:: Exercise ::
In the listing below, print exactly the lines between the line holding "Where should I click to: Click" and the line holding "Where should I click to: Reply", inclusive, and no more.

:: Data extracts ::
☆ ☆ ☆ ☆

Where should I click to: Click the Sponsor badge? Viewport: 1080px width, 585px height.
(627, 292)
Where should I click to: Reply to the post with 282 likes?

☆ ☆ ☆ ☆

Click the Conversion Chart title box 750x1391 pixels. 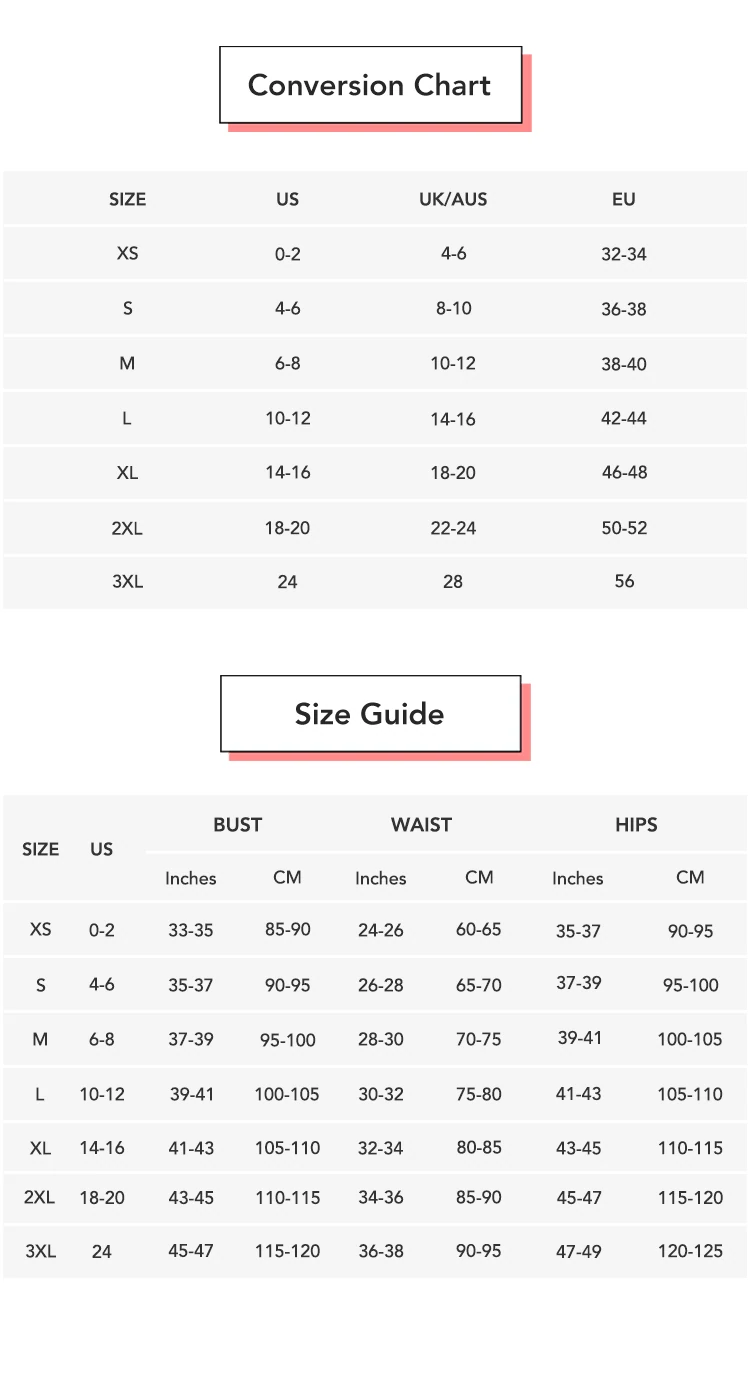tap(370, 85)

☆ ☆ ☆ ☆

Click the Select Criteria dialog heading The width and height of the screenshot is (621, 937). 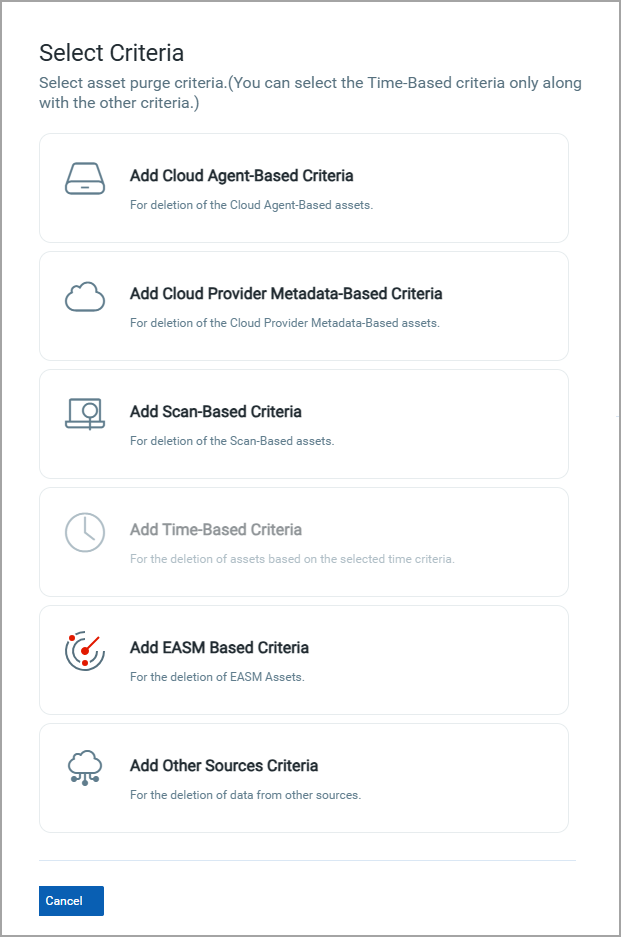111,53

☆ ☆ ☆ ☆

:: Solution for this task ::
Where should I click to: Click the Sponsor badge? Viewport: 1080px width, 585px height.
(627, 292)
Where should I click to: Reply to the post with 282 likes?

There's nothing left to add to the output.